La economista y ex coordinadora del Programa Progresar, Lucía Cirmi Obón, explicaba días atrás que esa política pública partía del reconocimiento “que son las desigualdades entre los hogares argentinos las que afectan directamente la capacidad de que los jóvenes sostengan el estudio”. No era un programa de empleabilidad ni una política “contra los nini”, decía, sino que, por el contrario, se criticaba ese concepto “ya que dentro de los nini hay muchos jóvenes haciendo changuitas y cuidando de hijos y hermanos, tareas que ocupan su tiempo y no son reconocidas por las estadísticas”.

El actual esquema meritocrático supone que si estudias más y mejor, recibirás más plata. El problema es que el acceso a la educación no se trata meramente de una cuestión voluntarista sino, más bien, de condiciones reales y materiales de existencia. Un joven o una joven que tenga responsabilidades familiares, laborales, de atención de hijos o hermanos es absolutamente probable que tenga un rendimiento académico menor tanto en calificaciones como en cantidad de materias aprobadas. Ese beneficiario/a recibirá menos recursos económicos que aquel estudiante que no tenga que afrontar esa realidad y que sólo pueda dedicarse a estudiar.

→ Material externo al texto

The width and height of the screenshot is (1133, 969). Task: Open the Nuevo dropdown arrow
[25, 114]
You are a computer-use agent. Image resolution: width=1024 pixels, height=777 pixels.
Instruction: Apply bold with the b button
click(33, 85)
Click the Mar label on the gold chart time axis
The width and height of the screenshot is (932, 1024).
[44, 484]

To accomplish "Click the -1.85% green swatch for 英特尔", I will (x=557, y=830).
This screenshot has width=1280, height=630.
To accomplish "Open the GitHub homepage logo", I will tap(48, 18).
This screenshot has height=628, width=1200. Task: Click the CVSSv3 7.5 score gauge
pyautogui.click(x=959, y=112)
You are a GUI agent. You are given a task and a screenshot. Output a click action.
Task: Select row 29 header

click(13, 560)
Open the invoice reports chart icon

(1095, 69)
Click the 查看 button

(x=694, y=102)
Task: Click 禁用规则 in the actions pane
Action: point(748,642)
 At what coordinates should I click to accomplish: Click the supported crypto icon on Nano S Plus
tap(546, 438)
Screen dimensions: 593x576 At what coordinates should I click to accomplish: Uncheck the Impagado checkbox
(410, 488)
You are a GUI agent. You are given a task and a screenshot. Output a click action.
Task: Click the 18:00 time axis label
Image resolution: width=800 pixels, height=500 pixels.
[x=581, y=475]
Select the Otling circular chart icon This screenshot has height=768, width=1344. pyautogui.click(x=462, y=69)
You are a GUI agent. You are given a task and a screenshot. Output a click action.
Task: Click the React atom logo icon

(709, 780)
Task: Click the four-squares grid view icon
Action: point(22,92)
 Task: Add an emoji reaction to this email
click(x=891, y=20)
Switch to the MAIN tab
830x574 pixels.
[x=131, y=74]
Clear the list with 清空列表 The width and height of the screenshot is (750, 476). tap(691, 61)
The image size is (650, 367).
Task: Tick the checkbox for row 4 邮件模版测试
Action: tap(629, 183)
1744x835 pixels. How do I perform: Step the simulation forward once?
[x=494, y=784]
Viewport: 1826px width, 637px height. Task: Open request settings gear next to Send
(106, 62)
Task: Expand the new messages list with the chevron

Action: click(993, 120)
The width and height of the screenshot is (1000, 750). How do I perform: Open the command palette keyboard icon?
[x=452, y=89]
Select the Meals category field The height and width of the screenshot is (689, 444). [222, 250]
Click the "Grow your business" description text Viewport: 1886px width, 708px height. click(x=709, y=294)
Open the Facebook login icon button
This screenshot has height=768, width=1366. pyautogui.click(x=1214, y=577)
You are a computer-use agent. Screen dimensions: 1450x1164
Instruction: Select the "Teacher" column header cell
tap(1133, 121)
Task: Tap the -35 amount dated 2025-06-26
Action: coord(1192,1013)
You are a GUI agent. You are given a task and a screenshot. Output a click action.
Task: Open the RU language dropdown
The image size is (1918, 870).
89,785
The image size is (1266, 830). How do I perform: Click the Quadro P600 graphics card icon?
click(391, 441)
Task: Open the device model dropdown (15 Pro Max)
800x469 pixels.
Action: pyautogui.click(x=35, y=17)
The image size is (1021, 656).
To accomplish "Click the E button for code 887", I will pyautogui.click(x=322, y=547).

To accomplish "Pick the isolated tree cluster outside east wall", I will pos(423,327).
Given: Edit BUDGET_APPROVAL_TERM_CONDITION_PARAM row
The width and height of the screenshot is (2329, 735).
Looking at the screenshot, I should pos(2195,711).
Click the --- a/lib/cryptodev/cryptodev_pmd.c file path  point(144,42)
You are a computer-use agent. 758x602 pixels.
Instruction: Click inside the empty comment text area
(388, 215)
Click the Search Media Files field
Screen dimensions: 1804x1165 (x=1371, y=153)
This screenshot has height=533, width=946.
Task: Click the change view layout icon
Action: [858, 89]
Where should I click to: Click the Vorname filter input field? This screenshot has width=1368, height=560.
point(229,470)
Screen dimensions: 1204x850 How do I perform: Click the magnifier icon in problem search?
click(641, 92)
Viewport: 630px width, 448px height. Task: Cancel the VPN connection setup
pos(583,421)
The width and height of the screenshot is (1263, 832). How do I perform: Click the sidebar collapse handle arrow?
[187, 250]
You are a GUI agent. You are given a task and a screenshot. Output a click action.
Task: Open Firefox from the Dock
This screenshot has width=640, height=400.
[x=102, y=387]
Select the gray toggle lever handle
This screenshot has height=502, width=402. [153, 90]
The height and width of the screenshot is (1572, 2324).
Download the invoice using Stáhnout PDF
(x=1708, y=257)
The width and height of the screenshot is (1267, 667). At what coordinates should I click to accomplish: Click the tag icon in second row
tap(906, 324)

Condicionar los beneficios de las becas a una lógica meritócrata supone abandonar el principio social de igualdad de oportunidades y, al mismo tiempo, retroceder a un concepto anacrónico que ha sido abandonado por los países más exitosos en materia de políticas sociales. La meritocracia y el mercado han demostrado que no pueden funcionar como vectores ordenadores de las políticas públicas y mucho menos como herramientas que contribuyan a construir sociedades económica, política y culturalmente más justas.

El Plan Progresar tenía como finalidad no sólo la terminalidad educativa sino que, al mismo tiempo, funcionaba como una política contracíclica. La creación de nuevas universidades a lo largo y ancho del país testificaron la aparición de primeras generaciones de universitarios que no habrían podido acceder a esa posibilidad sin el apoyo del Estado. En muchos casos se trató de jóvenes que habían logrado finalizar sus estudios con el Plan Fines y que luego ingresaron por primera vez a una universidad.

Existen fuertes desigualdades en el acceso a la educación y esas asimetrías están basadas en desigualdades de origen económico. Intentar proyectar otro análisis es forzar un diagnóstico diferente si se impulsa honestamente una política de inclusión educativa.